Not clear with strtok

Question

smith32 0 Newbie Poster

12 Years Ago

Hi, Here is the File content. I want to use strtok to separate each.
but the problem is if i use strtok(string, "\",");, the zip code (19428) of the detail is miss place and take State (PA) for the first record Because of "," in State. Although the second one is ok. Do u have any idea to fix it? I use strtok(string, "'\",\"'\""); for " "," " and " " " but it is also not working.

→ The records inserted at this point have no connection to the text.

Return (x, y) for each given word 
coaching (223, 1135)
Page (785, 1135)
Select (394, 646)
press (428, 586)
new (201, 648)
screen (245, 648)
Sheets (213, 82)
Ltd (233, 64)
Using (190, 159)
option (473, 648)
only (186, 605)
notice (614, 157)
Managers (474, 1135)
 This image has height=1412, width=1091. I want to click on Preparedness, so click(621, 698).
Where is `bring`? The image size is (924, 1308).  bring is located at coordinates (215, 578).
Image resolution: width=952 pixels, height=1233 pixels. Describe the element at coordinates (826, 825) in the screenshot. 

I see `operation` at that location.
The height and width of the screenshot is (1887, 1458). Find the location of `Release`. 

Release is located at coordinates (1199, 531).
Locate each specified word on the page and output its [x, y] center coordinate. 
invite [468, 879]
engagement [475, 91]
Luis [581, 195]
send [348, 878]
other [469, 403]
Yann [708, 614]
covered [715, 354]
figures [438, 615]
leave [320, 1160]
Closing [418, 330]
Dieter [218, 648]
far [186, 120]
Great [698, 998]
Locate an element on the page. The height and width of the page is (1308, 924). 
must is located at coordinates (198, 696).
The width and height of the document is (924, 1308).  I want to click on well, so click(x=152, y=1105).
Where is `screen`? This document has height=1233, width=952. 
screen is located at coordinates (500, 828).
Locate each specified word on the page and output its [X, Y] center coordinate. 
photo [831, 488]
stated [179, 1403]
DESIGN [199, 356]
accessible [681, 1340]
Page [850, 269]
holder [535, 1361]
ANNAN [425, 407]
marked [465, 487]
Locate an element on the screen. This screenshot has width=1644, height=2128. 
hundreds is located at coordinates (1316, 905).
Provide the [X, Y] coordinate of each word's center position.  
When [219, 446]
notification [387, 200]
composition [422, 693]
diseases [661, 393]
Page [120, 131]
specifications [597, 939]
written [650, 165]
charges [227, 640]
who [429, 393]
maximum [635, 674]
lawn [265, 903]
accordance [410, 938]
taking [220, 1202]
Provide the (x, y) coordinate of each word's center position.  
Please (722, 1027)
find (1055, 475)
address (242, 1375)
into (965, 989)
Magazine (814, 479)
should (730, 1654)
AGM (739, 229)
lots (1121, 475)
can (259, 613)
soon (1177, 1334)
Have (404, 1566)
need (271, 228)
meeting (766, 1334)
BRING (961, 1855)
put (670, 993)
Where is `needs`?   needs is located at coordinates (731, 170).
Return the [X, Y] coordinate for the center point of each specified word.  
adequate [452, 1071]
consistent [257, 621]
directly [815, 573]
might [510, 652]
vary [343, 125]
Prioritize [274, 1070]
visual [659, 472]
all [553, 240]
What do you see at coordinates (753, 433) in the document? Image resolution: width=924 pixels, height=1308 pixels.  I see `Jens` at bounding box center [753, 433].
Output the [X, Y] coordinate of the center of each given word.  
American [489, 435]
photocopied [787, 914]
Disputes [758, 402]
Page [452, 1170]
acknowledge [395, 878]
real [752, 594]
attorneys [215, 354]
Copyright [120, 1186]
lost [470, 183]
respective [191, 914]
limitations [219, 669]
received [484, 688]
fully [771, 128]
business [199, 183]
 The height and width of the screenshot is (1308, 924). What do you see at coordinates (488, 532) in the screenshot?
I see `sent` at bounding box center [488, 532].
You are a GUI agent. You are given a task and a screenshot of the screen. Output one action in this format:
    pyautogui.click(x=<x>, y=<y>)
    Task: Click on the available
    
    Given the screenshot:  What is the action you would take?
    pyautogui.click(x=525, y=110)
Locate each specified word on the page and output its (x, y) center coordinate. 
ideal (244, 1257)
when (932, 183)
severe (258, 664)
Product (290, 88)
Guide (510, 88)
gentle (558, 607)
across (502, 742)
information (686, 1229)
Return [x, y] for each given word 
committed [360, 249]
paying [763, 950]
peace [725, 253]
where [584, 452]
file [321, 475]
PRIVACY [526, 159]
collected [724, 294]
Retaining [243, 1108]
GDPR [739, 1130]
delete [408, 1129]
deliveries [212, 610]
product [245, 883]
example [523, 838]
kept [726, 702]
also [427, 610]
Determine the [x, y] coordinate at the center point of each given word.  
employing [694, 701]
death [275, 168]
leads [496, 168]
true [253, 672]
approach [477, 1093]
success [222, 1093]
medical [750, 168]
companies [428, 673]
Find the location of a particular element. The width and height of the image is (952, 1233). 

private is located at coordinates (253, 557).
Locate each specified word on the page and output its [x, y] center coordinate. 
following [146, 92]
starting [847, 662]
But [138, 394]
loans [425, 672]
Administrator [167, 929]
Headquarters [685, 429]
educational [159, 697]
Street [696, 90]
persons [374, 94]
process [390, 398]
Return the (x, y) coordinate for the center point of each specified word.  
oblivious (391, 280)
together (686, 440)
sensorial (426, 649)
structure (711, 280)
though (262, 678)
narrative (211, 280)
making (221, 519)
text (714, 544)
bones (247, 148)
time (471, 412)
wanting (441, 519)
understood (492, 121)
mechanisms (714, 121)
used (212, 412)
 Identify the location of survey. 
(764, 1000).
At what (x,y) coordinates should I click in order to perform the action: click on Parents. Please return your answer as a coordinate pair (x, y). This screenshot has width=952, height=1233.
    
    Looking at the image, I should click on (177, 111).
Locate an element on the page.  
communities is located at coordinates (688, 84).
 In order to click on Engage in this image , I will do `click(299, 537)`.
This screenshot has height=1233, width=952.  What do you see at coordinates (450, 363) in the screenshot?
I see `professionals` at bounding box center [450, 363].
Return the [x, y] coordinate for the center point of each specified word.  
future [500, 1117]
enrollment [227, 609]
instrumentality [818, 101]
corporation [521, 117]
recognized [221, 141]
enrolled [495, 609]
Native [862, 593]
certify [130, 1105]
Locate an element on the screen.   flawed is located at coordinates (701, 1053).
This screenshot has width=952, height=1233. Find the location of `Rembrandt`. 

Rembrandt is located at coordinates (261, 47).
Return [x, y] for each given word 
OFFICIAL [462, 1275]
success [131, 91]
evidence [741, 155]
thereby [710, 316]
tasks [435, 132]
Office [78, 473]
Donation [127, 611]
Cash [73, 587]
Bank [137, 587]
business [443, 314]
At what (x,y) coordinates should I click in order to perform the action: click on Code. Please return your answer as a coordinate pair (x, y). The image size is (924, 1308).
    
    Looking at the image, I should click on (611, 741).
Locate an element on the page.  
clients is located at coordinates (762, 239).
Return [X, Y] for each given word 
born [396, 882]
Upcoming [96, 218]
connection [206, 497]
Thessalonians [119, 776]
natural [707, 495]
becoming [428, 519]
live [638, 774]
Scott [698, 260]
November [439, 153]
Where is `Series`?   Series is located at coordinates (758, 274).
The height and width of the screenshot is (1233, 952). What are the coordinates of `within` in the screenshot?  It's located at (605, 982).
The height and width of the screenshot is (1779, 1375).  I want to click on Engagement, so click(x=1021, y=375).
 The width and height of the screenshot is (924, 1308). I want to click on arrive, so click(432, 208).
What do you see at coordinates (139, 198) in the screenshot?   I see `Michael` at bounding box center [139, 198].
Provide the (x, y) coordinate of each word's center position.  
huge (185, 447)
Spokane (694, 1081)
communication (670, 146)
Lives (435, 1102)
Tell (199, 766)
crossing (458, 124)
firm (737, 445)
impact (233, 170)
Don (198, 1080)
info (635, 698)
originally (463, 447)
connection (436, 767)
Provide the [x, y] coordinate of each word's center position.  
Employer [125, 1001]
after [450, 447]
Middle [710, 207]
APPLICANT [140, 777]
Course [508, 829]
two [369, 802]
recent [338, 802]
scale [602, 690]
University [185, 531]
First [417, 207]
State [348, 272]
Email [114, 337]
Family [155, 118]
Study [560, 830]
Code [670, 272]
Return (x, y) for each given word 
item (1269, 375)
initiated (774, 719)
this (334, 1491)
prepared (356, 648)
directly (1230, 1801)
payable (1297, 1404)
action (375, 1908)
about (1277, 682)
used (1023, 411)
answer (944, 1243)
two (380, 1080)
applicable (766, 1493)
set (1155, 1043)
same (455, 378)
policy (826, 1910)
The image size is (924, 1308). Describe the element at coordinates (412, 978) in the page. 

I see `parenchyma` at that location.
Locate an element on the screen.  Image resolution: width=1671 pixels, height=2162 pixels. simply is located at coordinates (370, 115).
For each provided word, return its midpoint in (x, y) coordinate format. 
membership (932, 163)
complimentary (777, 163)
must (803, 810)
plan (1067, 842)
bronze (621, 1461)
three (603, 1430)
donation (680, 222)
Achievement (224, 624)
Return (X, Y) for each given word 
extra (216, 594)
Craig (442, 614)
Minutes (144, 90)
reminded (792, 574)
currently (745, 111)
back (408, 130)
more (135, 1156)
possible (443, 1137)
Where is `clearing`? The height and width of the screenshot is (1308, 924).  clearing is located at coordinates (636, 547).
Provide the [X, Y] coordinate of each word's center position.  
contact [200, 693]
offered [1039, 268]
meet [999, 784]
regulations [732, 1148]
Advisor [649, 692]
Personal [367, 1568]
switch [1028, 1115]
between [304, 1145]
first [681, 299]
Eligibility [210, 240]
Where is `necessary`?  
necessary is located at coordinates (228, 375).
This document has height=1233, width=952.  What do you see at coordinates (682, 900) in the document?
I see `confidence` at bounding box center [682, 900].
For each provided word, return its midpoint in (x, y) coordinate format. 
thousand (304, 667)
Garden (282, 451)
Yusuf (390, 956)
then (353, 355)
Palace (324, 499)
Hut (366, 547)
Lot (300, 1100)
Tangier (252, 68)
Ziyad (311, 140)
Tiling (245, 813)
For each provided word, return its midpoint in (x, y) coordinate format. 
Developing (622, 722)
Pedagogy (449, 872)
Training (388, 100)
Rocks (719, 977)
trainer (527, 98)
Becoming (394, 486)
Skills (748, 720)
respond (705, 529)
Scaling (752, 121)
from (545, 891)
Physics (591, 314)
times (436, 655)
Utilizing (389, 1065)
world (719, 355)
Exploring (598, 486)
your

FirstName,LastName,Company,Address,City,County,State,ZIP,Phone,Fax,Email,Web  
"Brandon","Ortolano","Steele, Kendall D Esq","100 Front St", "Conshohocken", "Montgomery", "PA","19428", "610-834-2651", "610-834-9404","brandon@ortolano.com","http://www.brandonortolano.com"
"Jonathon","Todeschi","Central Motive Power Inc","210 W Pennsylvania Ave #-650", "Towson", "Baltimore", "MD","21204", "410-828-0316","410-828-3043","jonathon@todeschi.com","http://www.jonathontodeschi.com"

c

Edited 12 Years Ago by smith32

4 Contributors
13 Replies
1K Views
4 Days Discussion Span
Latest Post 12 Years Ago Latest Post by smith32

deceptikon 1,790 Code Sniper

12 Years Ago

strtok() doesn't respect CSV quoting rules, and as such it's the wrong solution to your problem. You need to actually parse the CSV format and break it down properly, which means either using a library or writing your own parser (not especially difficult, but not trivial either).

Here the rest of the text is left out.